The report assesses direct effects² of the hotel industry – hotel operations, hotel guest ancillary spending (guest spending at hotels and local businesses, and on transportation), and capital investment (investment in the construction of new hotels, and renovation of existing hotels excluding maintenance). It also provides estimates of the downstream impacts, including indirect² and induced effects², using IMPLAN, an economic impact model. Finally, it provides estimates of fiscal impacts², based on estimates of specific taxes (e.g. taxes on lodging and hotel property taxes, and other taxes derived from the economic impact model.
A supplementary report includes a snapshot of hotel-related economic activity for all 50 states and the District of Columbia. The state-level estimates are based on the same methodology used to derive the national estimates and represent direct and indirect expenditures on hotel-related economic activities.
These state-level primary expenditures were entered into the model for each state to produce estimates of the secondary effects of the expenditures on economic output, labor income, employment and GDP. These secondary impacts, or induced impacts, comprise spending by businesses and individuals who receive hotel-related direct and indirect expenditures as revenue or earnings. The sum of the primary and secondary impacts equals the total economic impact of the hotel industry on a state’s economy. Based on the structure of the economic model, an estimate of value-added activities within the hotel industry sector is used to identify the contribution of hotel-related economic activity.
Nationally, the hotel industry contributed 3.2% to GDP, but at the state level, the contribution ranged from a high of 19.5% in the case of Nevada, to a low of 1.8% in the case of Delaware. The disparity in the hotel industry’s contribution to GDP in each state leads to the question, “How efficient is the hotel industry in each state in converting inputs, such guest nights, hotel revenue and hotel employment, into outputs, such as total impact employment and GDP”?
To help answer the question, we turn to Data Envelopment Analysis (DEA), a performance measurement tool we have used successfully to improve hotel productivity and identify significant annual expense saving not identifiable with traditional financial and operating ratio analysis. For an explanation of how DEA has been used to determine the efficiency of individual hotels, please refer to the articles listed at the end of the post.
Data Envelopment Analysis
DEA is a non-parametric linear programming technique that computes a comparative ratio of outputs to inputs for each unit (a state’s hotel industry in our case) which is reported as the relative efficiency score. The efficiency score is usually expressed as either a number between zero and one or 0 and 100%. A state’s hotel industry with a score less than one is deemed inefficient relative to other states. DEA does not require any assumption about the explicit functional form between inputs and outputs.

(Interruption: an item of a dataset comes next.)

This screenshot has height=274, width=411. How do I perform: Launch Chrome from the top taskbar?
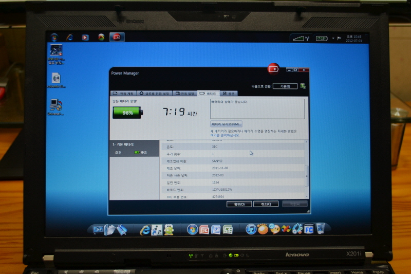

An efficient state’s hotel sector is one which produces a maximum amount of output, while utilizing a minimum amount of inputs. A “best practice” envelop is constructed from the most efficient states. States lying below the output surface are deemed inefficient and their distance to the frontier is a measure of the degree of their inefficiency. Moreover, states with an inefficient hotel sector can be examined in order to identify the sources of inefficiencies in terms of output augmentations or input reductions required for these states to reach the efficient frontier. Detailed hotel-related statistics for the inputs and outputs used for each of the state’s are found in the accompanying AH & LA report..
Our final models used the following inputs and outputs:
- Hotel Operations Efficiency (inputs: guest rooms, guest nights, hotel employment; outputs: occupancy, hotel operations output)
- Hotel Operations Super Efficiency (inputs: guest rooms, guest nights, hotel employment; outputs: occupancy, hotel operations output)
- Direct Impact Efficiency (inputs: guest nights, guest spending, capital investment, hotel employment, hotel operations output; output: direct impact GDP)
- Total GDP Efficiency (inputs: guest nights, guest spending, capital investment, hotel employment, hotel operations output; output: total impact GDP)
- Total Tax Efficiency (inputs: guest nights, guest spending, capital investment, hotel employment, hotel operations output; output: total impact taxes (local, state and Federal)
- Total Employment Efficiency (inputs: guest nights, guest spending, capital investment, hotel employment, hotel operations output; output: total impact employment)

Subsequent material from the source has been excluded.